Comme d’autres pays européens l’ont fait à leur niveau, Bruno Lemaire tente de s’attaquer aux privilèges fiscaux des « géants du numérique » avec cette taxe GAFA, acronyme qui désigne Google, Apple, Facebook et Amazon qui ne paient que très peu d’impôt en France grâce à des opérations d’optimisation fiscale. Les projections rendues publiques par le ministère espèrent ainsi un gain de « 500 millions d’euros dès 2019 et autant les années suivantes ». Mais l’efficacité de cette mesure dévoilée mercredi dernier ne fait pas l’unanimité.
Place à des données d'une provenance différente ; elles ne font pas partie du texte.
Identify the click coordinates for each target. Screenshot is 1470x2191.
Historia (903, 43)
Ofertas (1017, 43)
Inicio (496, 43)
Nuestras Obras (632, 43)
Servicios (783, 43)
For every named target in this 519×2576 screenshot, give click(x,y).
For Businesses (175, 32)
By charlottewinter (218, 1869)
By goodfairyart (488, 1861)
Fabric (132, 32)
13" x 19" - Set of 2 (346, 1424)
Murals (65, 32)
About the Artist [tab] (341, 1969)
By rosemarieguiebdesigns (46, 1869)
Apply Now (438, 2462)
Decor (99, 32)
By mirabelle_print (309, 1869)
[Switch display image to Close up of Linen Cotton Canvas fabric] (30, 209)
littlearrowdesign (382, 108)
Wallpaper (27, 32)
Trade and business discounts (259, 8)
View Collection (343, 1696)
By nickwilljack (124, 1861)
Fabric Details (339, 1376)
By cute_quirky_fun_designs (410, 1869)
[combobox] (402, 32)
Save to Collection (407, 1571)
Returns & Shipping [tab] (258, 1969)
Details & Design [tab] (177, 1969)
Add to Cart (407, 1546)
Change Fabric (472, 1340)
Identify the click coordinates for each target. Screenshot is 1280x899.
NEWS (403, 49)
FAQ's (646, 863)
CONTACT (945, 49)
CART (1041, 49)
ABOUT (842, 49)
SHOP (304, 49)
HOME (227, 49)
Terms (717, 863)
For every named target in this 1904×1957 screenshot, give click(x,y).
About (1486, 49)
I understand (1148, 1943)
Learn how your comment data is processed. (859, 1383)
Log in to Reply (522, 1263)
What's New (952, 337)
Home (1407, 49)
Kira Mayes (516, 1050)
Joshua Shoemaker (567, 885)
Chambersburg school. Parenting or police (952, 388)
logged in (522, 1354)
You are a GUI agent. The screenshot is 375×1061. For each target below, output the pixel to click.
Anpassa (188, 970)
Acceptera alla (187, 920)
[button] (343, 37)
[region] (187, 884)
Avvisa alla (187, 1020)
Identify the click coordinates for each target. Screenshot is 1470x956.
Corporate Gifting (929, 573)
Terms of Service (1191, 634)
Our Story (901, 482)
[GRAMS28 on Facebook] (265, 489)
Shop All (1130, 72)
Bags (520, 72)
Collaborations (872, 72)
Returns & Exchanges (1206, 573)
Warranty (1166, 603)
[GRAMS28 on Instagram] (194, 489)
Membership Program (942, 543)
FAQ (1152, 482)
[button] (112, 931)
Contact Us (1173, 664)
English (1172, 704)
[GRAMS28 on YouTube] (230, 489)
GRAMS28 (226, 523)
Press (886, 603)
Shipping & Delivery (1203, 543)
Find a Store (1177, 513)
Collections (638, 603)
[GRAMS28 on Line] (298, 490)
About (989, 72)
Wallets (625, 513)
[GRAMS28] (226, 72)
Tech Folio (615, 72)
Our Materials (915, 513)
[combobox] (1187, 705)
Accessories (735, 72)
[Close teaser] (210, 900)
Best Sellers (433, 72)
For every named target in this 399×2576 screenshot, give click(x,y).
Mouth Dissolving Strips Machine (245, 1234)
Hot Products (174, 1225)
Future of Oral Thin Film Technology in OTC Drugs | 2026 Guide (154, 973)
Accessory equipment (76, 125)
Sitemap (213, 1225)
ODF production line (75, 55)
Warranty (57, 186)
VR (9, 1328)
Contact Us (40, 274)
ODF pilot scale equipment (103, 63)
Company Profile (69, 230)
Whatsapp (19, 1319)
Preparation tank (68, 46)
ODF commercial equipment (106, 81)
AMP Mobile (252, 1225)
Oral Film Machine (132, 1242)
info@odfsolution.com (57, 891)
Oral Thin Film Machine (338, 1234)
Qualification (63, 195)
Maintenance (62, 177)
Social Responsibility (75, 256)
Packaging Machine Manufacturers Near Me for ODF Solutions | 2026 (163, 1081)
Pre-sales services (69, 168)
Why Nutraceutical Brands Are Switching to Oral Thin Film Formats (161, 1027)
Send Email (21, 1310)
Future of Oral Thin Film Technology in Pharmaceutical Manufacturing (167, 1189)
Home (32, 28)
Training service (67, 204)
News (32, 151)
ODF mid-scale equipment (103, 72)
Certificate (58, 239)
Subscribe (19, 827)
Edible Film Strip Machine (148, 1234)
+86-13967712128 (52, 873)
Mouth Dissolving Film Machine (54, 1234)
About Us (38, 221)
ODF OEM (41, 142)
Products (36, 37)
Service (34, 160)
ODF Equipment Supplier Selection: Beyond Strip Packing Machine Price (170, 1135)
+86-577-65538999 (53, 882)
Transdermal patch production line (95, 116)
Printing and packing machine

La question du champ d’application
La mesure, déjà appelée « taxe GAFA », a dans son viseur les entreprises « du numérique », pour « plus d’équité sociale », fait valoir Bruno Lemaire. Sont concernées toutes les plateformes qui touchent une commission pour faire de l’entremise numérique.
La taxe concerne également le « ciblage publicitaire » et « l’achat de données personnelles à des fins publicitaires » (art. 1er), c’est-à-dire orienter et financer la publicité en fonction des sites visités par les internautes. Bref, en plus des GAFA, le gouvernement cible en réalité une trentaine d’entreprises « du nouveau monde ». Entre autres, Airbnb, Microsoft, Netflix, Uber, Booking, Ebay.
Une taxe rétroactive de 3 %
Pour tout exercice ouvert au 1er janvier 2019, la trentaine de groupes visée paieront finalement une taxe de 3 % sur leur chiffre d’affaires numérique « réalisé en France », prévoit la réforme. Toutefois, le texte aménage un seuil à 750 millions d’euros (dont plus de 25 millions d’euros de chiffre d’affaires réalisés en France). Cette double limite est un levier qui va permettre de limiter l’impact de cette taxe pour la plupart des start-up françaises du numérique, mais pas toutes. BlaBlaCar pourrait atteindre ce double seuil à moyen terme. Et Leboncoin remplit d’ores et déjà les conditions.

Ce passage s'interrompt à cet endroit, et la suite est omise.